Circumstances change. Trusts often are not adaptable to those changes. Sometimes trusts run for many years, or even decades. Increasingly, lawyers and trustees turn to trust decanting as a means of updating older trust language.
What is trust decanting?
Decanting is a relatively recent idea in trust administration. In some circumstances, a trustee may be able to create a new trust for the same beneficiary. The trustee can then transfer assets to the new trust. Problems — often unforeseen when the trust was first established — can magically disappear.
Trust decanting takes its name from the idea of pouring old wine into a new vessel. Just as flaws in the old container may be remedied by decanting, a trust can be updated by the act of decanting.
Arizona, like many states, has adopted a decanting statute. It is quite simple, and gives terrific discretion to the trustee. There are, however, a few limitations on use of the tool.

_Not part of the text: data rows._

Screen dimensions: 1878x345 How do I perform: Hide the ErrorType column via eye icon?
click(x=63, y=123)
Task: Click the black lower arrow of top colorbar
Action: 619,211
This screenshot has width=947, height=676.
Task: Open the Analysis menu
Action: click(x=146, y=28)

A recent Arizona Court of Appeals case on the Arizona statute reviewed the law for the first time. The case involved a family dispute that may not have been earth-shattering, but it does give some insight into the limits of trust decanting.
The Sibley trust
In 1986, Yuma residents Phil and Lucille Sibley created a trust to hold all of their property. They named themselves as trustees, and made the trust revocable so long as they were still alive. Phil died in 2004. When Lucille died more than a decade later, her will instructed that the family’s farmland should stay in trust for the couple’s three children.
Lucille’s will ordered the farmland held in the trust until her youngest great-grandchild reached age 21. In the intervening years, all the net income from the farmland was to be distributed to the three children or, on their deaths, to grandchildren. On the youngest great-grandchild’s 21st birthday, the trust would terminate and the farmland would be distributed to the children (or, if any of them had died, to their offspring).
Lucille’s trust named two of her children as co-trustees. Those two children wanted to update the language to a more modern version. The third child disagreed. He wanted to simply divide the farmland up and give a third to each of the siblings.
The trustees filed a petition with the probate court for approval of the proposed trust decanting. The probate judge agreed that it made sense, and entered an order approving the request.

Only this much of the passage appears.